Return every entry from the listing below unaltered.

* * * * *

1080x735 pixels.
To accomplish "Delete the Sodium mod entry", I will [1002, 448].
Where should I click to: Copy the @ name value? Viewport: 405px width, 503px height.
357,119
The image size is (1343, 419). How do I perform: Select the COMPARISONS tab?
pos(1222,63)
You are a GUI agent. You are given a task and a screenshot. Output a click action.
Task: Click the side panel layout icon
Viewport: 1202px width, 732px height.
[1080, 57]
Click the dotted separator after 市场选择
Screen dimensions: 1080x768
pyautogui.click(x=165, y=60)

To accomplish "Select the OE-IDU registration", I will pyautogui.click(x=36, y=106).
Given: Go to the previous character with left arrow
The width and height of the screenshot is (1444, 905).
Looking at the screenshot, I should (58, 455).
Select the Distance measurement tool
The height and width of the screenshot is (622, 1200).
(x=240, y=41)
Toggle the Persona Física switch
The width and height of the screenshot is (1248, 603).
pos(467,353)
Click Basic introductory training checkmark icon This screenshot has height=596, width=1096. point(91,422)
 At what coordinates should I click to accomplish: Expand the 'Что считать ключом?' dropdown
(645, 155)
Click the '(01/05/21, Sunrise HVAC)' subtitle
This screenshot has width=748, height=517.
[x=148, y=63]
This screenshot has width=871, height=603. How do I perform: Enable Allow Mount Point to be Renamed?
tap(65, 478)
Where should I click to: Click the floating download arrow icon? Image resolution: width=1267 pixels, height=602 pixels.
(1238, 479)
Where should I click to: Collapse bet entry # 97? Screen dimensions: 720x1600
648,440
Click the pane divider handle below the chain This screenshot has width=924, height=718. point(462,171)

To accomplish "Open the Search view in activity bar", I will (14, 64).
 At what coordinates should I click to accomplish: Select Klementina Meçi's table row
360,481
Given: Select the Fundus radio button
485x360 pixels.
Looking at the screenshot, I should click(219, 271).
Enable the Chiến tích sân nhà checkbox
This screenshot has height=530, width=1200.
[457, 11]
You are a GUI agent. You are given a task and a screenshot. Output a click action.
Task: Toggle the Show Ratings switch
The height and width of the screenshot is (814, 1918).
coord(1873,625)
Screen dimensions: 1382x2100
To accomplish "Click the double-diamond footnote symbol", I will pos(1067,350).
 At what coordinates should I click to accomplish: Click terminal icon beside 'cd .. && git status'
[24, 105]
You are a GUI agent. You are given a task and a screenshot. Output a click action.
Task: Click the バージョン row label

* * * * *

Completed exercise =>
1080x735 pixels.
To accomplish "Delete the Sodium mod entry", I will [1002, 448].
Where should I click to: Copy the @ name value? Viewport: 405px width, 503px height.
357,119
The image size is (1343, 419). How do I perform: Select the COMPARISONS tab?
pos(1222,63)
You are a GUI agent. You are given a task and a screenshot. Output a click action.
Task: Click the side panel layout icon
Viewport: 1202px width, 732px height.
[1080, 57]
Click the dotted separator after 市场选择
Screen dimensions: 1080x768
pyautogui.click(x=165, y=60)

To accomplish "Select the OE-IDU registration", I will pyautogui.click(x=36, y=106).
Given: Go to the previous character with left arrow
The width and height of the screenshot is (1444, 905).
Looking at the screenshot, I should (58, 455).
Select the Distance measurement tool
The height and width of the screenshot is (622, 1200).
(x=240, y=41)
Toggle the Persona Física switch
The width and height of the screenshot is (1248, 603).
pos(467,353)
Click Basic introductory training checkmark icon This screenshot has height=596, width=1096. point(91,422)
 At what coordinates should I click to accomplish: Expand the 'Что считать ключом?' dropdown
(645, 155)
Click the '(01/05/21, Sunrise HVAC)' subtitle
This screenshot has width=748, height=517.
[x=148, y=63]
This screenshot has width=871, height=603. How do I perform: Enable Allow Mount Point to be Renamed?
tap(65, 478)
Where should I click to: Click the floating download arrow icon? Image resolution: width=1267 pixels, height=602 pixels.
(1238, 479)
Where should I click to: Collapse bet entry # 97? Screen dimensions: 720x1600
648,440
Click the pane divider handle below the chain This screenshot has width=924, height=718. point(462,171)

To accomplish "Open the Search view in activity bar", I will (14, 64).
 At what coordinates should I click to accomplish: Select Klementina Meçi's table row
360,481
Given: Select the Fundus radio button
485x360 pixels.
Looking at the screenshot, I should click(219, 271).
Enable the Chiến tích sân nhà checkbox
This screenshot has height=530, width=1200.
[457, 11]
You are a GUI agent. You are given a task and a screenshot. Output a click action.
Task: Toggle the Show Ratings switch
The height and width of the screenshot is (814, 1918).
coord(1873,625)
Screen dimensions: 1382x2100
To accomplish "Click the double-diamond footnote symbol", I will pos(1067,350).
 At what coordinates should I click to accomplish: Click terminal icon beside 'cd .. && git status'
[24, 105]
You are a GUI agent. You are given a task and a screenshot. Output a click action.
Task: Click the バージョン row label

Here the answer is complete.